Problem to work on: Omit every picture while repeating the entries exactly.

Input data:
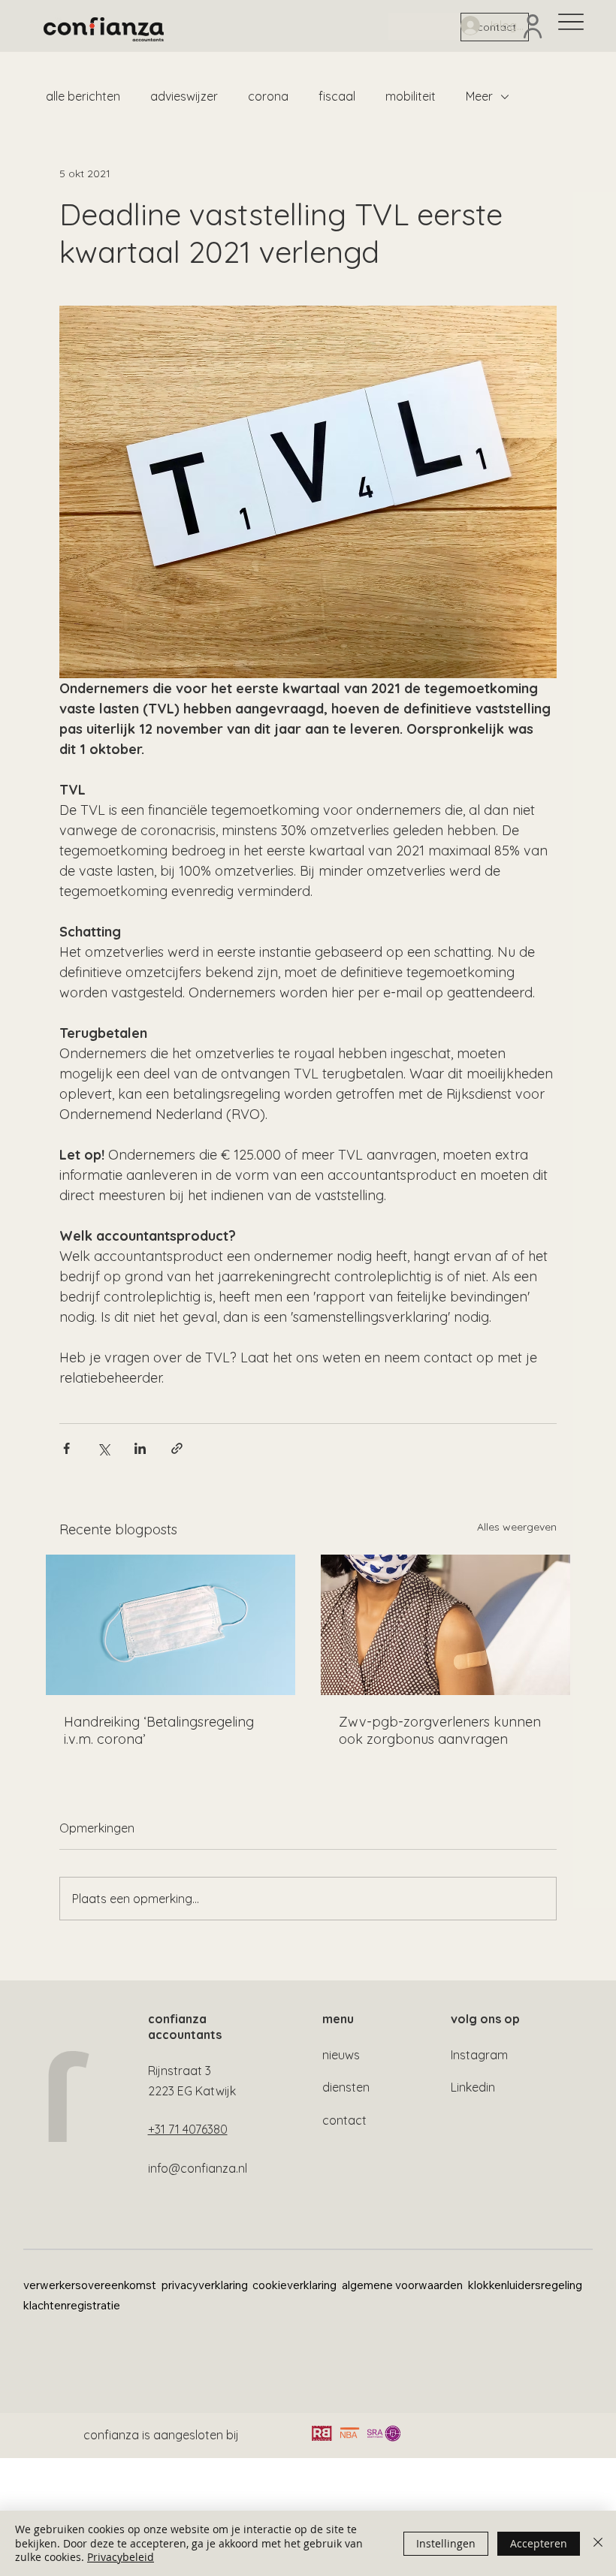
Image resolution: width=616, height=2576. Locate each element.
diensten (346, 2087)
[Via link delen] (177, 1448)
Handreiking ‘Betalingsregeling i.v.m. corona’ (159, 1730)
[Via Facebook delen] (66, 1448)
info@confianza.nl (197, 2168)
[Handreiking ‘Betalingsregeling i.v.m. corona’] (170, 1625)
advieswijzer (184, 96)
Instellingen (446, 2543)
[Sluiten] (598, 2543)
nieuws (341, 2054)
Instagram (479, 2054)
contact (344, 2120)
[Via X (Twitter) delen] (103, 1448)
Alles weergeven (517, 1527)
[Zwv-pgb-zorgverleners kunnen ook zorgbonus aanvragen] (445, 1625)
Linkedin (473, 2087)
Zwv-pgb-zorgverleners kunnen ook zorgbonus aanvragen (440, 1730)
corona (268, 96)
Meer (479, 96)
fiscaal (337, 96)
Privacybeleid (120, 2557)
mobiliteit (410, 96)
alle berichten (83, 96)
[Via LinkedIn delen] (140, 1448)
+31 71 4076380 (188, 2129)
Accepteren (538, 2543)
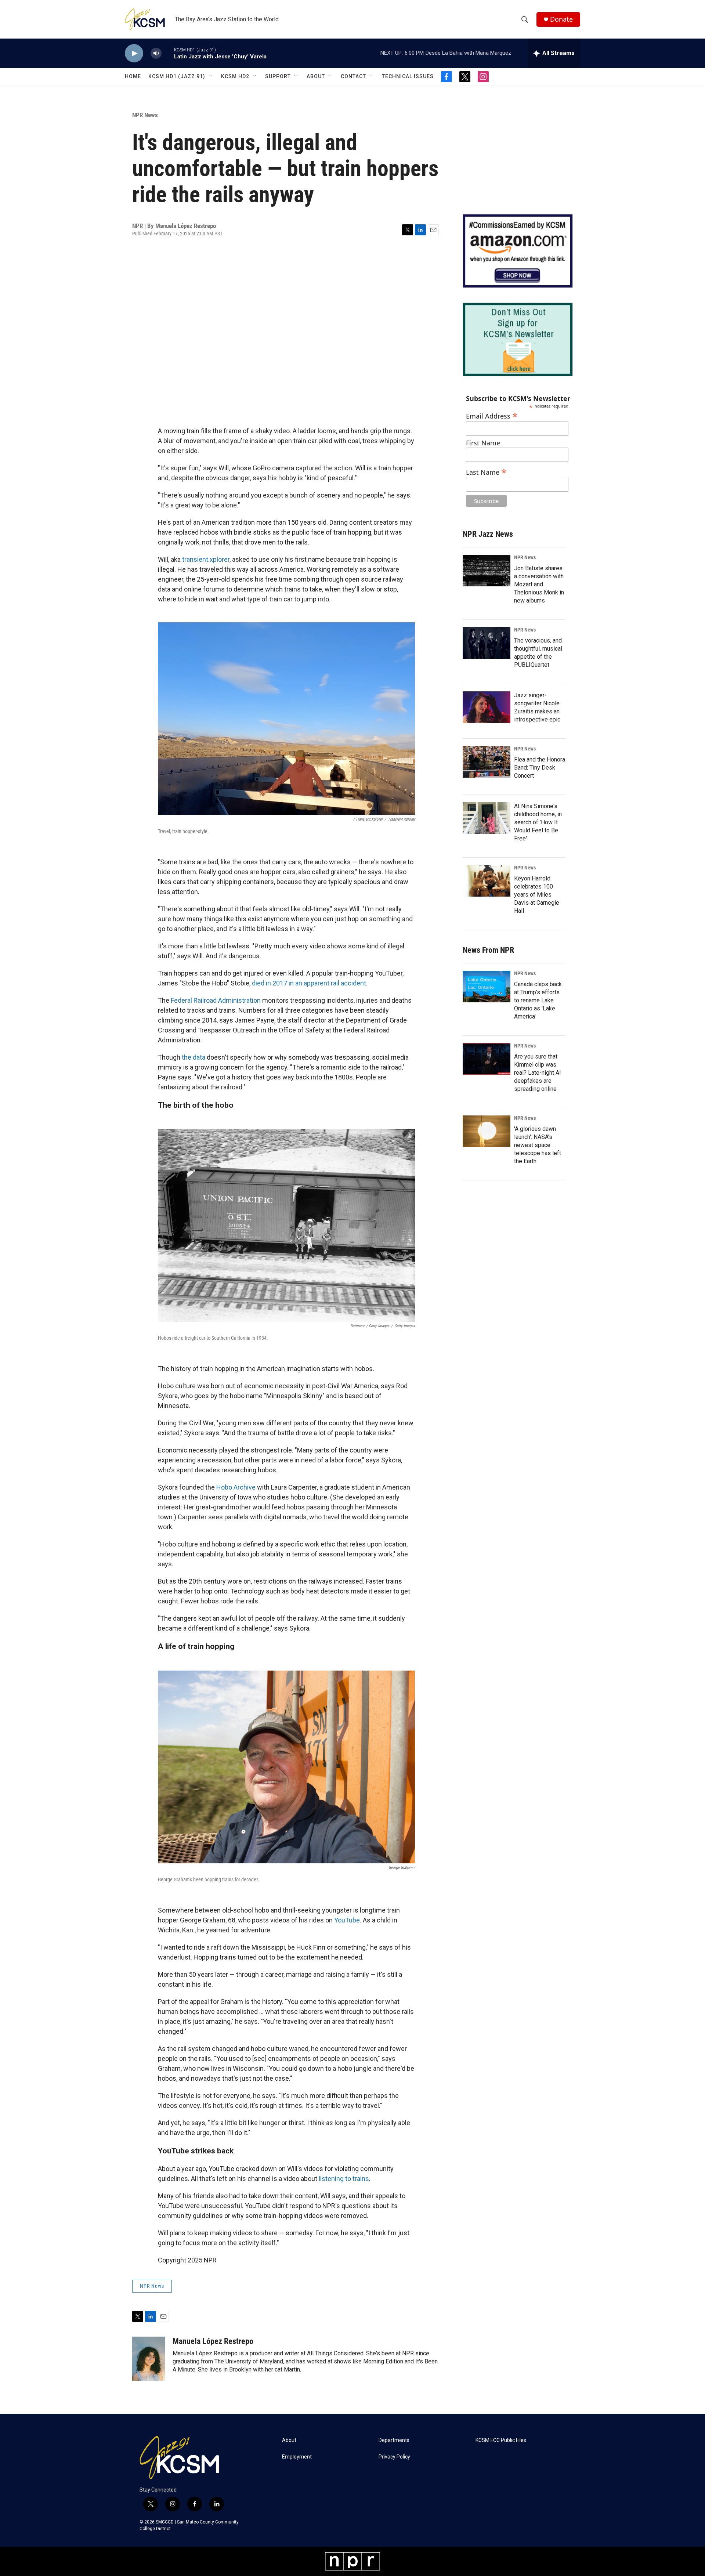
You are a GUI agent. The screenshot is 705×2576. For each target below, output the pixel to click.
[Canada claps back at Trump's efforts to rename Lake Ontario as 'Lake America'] (486, 986)
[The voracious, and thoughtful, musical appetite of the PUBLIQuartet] (486, 643)
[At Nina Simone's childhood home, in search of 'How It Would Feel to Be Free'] (486, 818)
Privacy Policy (394, 2457)
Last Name (486, 471)
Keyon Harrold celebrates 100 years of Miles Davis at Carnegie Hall (536, 894)
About (316, 76)
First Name (483, 443)
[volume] (156, 53)
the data (193, 1057)
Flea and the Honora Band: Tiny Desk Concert (539, 767)
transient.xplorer (205, 559)
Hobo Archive (236, 1487)
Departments (394, 2440)
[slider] (168, 53)
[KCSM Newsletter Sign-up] (517, 339)
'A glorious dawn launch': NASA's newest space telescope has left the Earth (537, 1145)
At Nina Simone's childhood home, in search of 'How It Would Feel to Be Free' (538, 822)
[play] (134, 53)
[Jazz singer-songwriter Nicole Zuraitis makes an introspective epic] (486, 707)
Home (133, 76)
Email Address (492, 415)
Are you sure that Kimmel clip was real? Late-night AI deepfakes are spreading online (537, 1072)
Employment (297, 2457)
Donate (561, 19)
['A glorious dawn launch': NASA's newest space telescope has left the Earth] (486, 1131)
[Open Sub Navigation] (211, 76)
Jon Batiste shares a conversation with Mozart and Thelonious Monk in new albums (539, 584)
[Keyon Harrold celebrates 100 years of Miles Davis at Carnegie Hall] (486, 881)
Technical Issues (408, 76)
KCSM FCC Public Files (501, 2440)
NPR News (145, 115)
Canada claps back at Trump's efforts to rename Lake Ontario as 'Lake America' (538, 1000)
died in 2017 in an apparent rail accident (309, 983)
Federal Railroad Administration (216, 1000)
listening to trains (344, 2178)
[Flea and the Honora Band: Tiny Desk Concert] (486, 762)
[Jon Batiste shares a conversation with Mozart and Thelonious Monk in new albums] (486, 570)
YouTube (347, 1920)
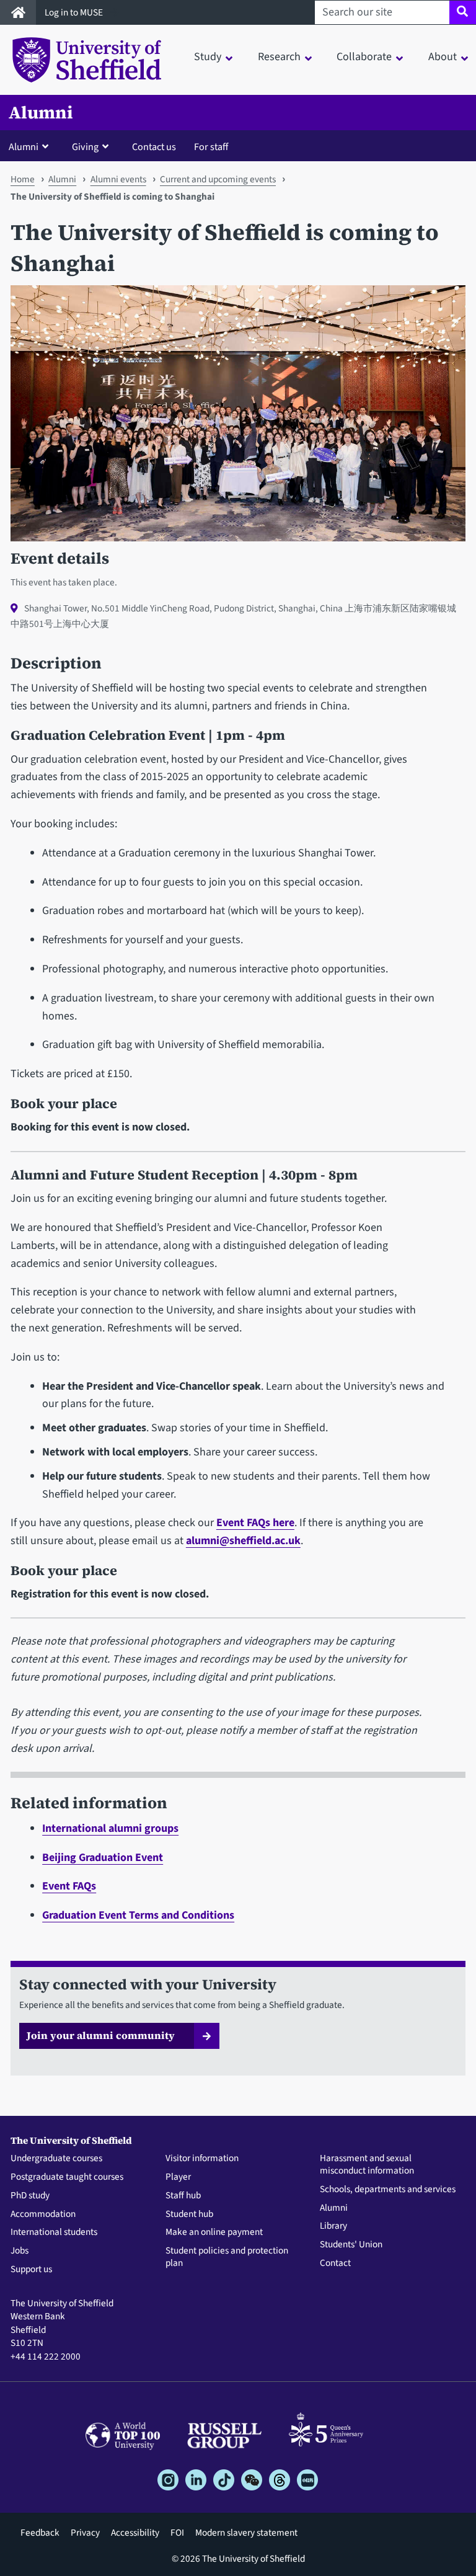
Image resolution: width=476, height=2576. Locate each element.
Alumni (41, 112)
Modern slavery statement (246, 2532)
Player (178, 2177)
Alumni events (118, 179)
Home (23, 179)
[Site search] (462, 12)
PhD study (30, 2196)
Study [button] (207, 56)
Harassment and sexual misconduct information (367, 2164)
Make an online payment (214, 2232)
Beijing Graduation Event (102, 1857)
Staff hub (183, 2196)
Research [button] (279, 56)
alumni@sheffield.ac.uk (243, 1540)
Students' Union (351, 2245)
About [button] (442, 56)
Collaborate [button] (364, 56)
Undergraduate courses (56, 2158)
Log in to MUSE (75, 12)
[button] (31, 146)
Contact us (154, 147)
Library (333, 2226)
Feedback (40, 2532)
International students (54, 2232)
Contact (335, 2263)
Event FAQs (69, 1886)
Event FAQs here (255, 1522)
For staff (211, 147)
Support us (31, 2269)
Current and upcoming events (218, 179)
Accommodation (43, 2214)
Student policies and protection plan (226, 2257)
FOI (177, 2532)
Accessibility (135, 2532)
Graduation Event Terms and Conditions (138, 1915)
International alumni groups (110, 1828)
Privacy (85, 2532)
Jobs (20, 2251)
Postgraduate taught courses (67, 2177)
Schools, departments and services (388, 2189)
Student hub (189, 2214)
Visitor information (202, 2158)
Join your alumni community (101, 2035)
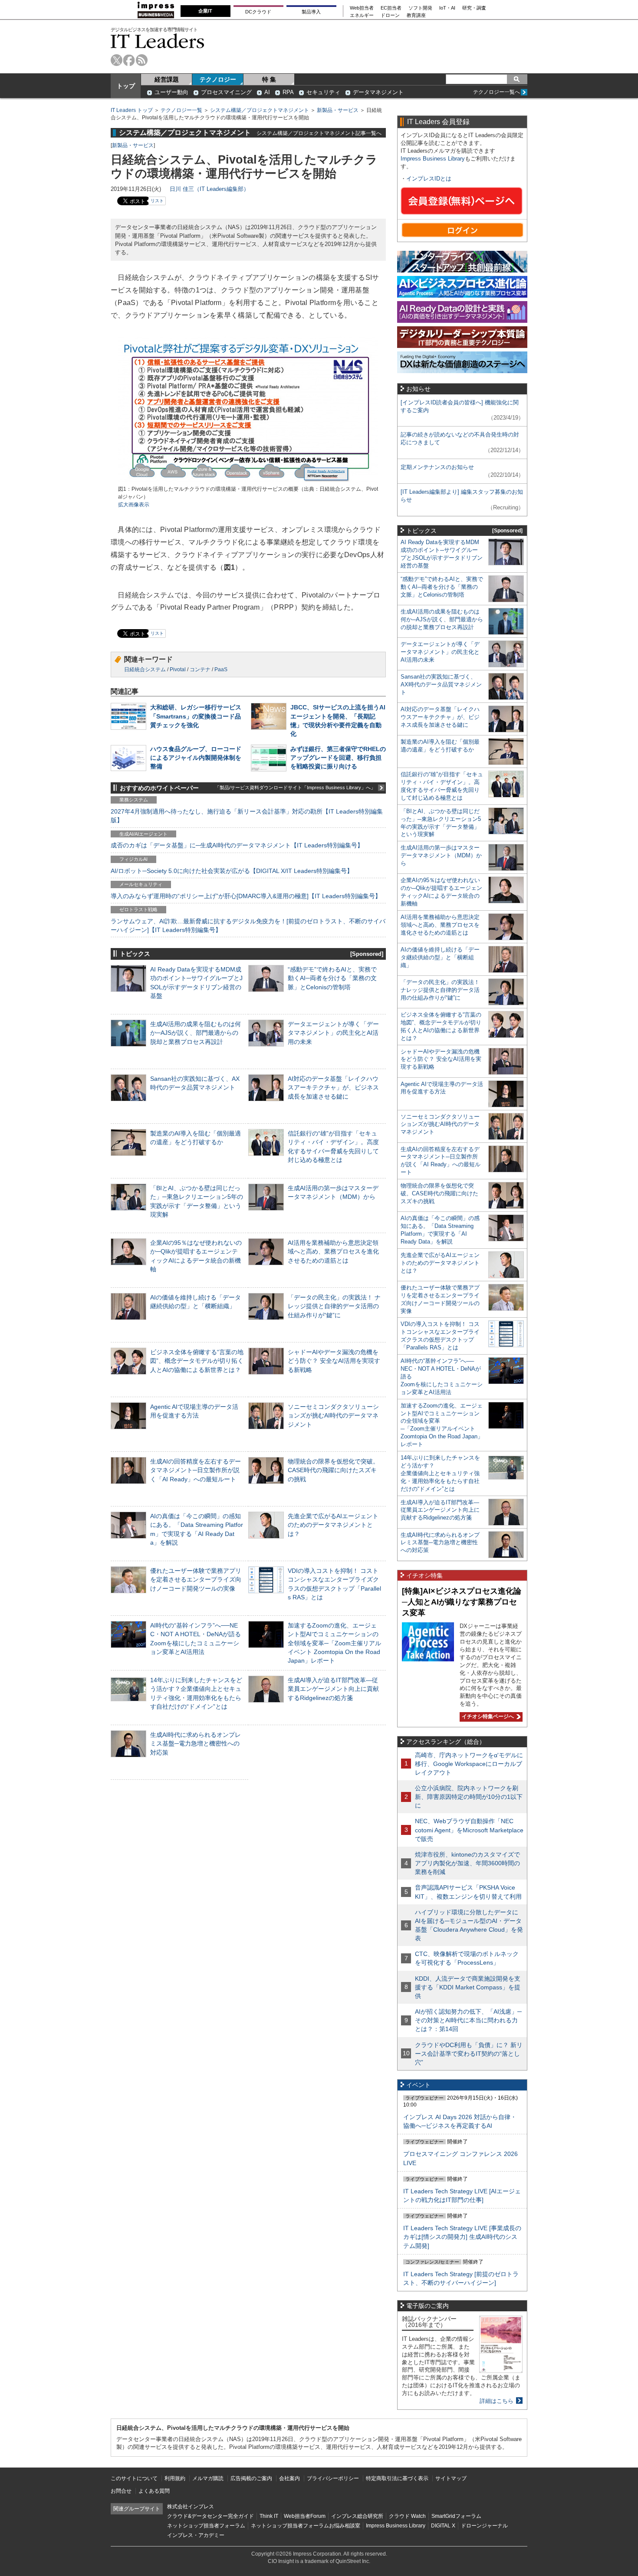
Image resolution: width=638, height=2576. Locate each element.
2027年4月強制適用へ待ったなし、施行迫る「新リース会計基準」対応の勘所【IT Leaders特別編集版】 (247, 816)
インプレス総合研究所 (357, 2516)
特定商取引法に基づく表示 (397, 2478)
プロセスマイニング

Task answer:
Image resolution: width=616, height=2576. Locate each element.
diensten (346, 2087)
[Via link delen] (177, 1448)
Handreiking ‘Betalingsregeling i.v.m. corona’ (159, 1730)
[Via Facebook delen] (66, 1448)
info@confianza.nl (197, 2168)
[Handreiking ‘Betalingsregeling i.v.m. corona’] (170, 1625)
advieswijzer (184, 96)
Instellingen (446, 2543)
[Sluiten] (598, 2543)
nieuws (341, 2054)
Instagram (479, 2054)
contact (344, 2120)
[Via X (Twitter) delen] (103, 1448)
Alles weergeven (517, 1527)
[Zwv-pgb-zorgverleners kunnen ook zorgbonus aanvragen] (445, 1625)
Linkedin (473, 2087)
Zwv-pgb-zorgverleners kunnen ook zorgbonus aanvragen (440, 1730)
corona (268, 96)
Meer (479, 96)
fiscaal (337, 96)
Privacybeleid (120, 2557)
mobiliteit (410, 96)
alle berichten (83, 96)
[Via LinkedIn delen] (140, 1448)
+31 71 4076380 (188, 2129)
Accepteren (538, 2543)
You are a GUI agent. The screenshot is 705×2576. For each target below, output the pixel to click.
[Canada claps back at Trump's efforts to rename Lake Ontario as 'Lake America'] (486, 986)
[The voracious, and thoughtful, musical appetite of the PUBLIQuartet] (486, 643)
[At Nina Simone's childhood home, in search of 'How It Would Feel to Be Free'] (486, 818)
Privacy Policy (394, 2457)
Last Name (486, 471)
Keyon Harrold celebrates 100 years of Miles Davis at Carnegie Hall (536, 894)
About (316, 76)
First Name (483, 443)
[volume] (156, 53)
the data (193, 1057)
Flea and the Honora Band: Tiny Desk Concert (539, 767)
transient.xplorer (205, 559)
Hobo Archive (236, 1487)
Departments (394, 2440)
[slider] (168, 53)
[KCSM Newsletter Sign-up] (517, 339)
'A glorious dawn launch': NASA's newest space telescope has left the Earth (537, 1145)
At Nina Simone's childhood home, in search of 'How It Would Feel to Be Free' (538, 822)
[play] (134, 53)
[Jazz singer-songwriter Nicole Zuraitis makes an introspective epic] (486, 707)
Home (133, 76)
Email Address (492, 415)
Are you sure that Kimmel clip was real? Late-night AI deepfakes are spreading online (537, 1072)
Employment (297, 2457)
Donate (561, 19)
['A glorious dawn launch': NASA's newest space telescope has left the Earth] (486, 1131)
[Open Sub Navigation] (211, 76)
Jon Batiste shares a conversation with Mozart and Thelonious Monk in new albums (539, 584)
[Keyon Harrold celebrates 100 years of Miles Davis at Carnegie Hall] (486, 881)
Technical Issues (408, 76)
KCSM FCC Public Files (501, 2440)
NPR News (145, 115)
Canada claps back at Trump's efforts to rename Lake Ontario as 'Lake America' (538, 1000)
died in 2017 in an apparent rail accident (309, 983)
Federal Railroad Administration (216, 1000)
listening to trains (344, 2178)
[Flea and the Honora Band: Tiny Desk Concert] (486, 762)
[Jon Batiste shares a conversation with Mozart and Thelonious Monk in new albums] (486, 570)
YouTube (347, 1920)
Image resolution: width=476, height=2576. Locate each element.
Alumni (41, 112)
Modern slavery statement (246, 2532)
Player (178, 2177)
Alumni events (118, 179)
Home (23, 179)
[Site search] (462, 12)
PhD study (30, 2196)
Study [button] (207, 56)
Harassment and sexual misconduct information (367, 2164)
Make an online payment (214, 2232)
Beijing Graduation Event (102, 1857)
Staff hub (183, 2196)
Research [button] (279, 56)
alumni@sheffield.ac.uk (243, 1540)
Students' Union (351, 2245)
About [button] (442, 56)
Collaborate [button] (364, 56)
Undergraduate courses (56, 2158)
Log in to MUSE (75, 12)
[button] (31, 146)
Contact us (154, 147)
Library (333, 2226)
Feedback (40, 2532)
International students (54, 2232)
Contact (335, 2263)
Event FAQs (69, 1886)
Event FAQs here (255, 1522)
For staff (211, 147)
Support us (31, 2269)
Current and upcoming events (218, 179)
Accommodation (43, 2214)
Student policies and protection plan (226, 2257)
FOI (177, 2532)
Accessibility (135, 2532)
Graduation Event Terms and Conditions (138, 1915)
International alumni groups (110, 1828)
Privacy (85, 2532)
Jobs (20, 2251)
Postgraduate taught courses (67, 2177)
Schools, departments and services (388, 2189)
Student hub (189, 2214)
Visitor information (202, 2158)
Join your alumni community (101, 2035)
Image resolution: width=638, height=2576. Locate each element.
2027年4月強制適用へ待ったなし、施行迫る「新リース会計基準」対応の勘所【IT Leaders特別編集版】 (247, 816)
インプレス総合研究所 (357, 2516)
特定商取引法に基づく表示 (397, 2478)
プロセスマイニング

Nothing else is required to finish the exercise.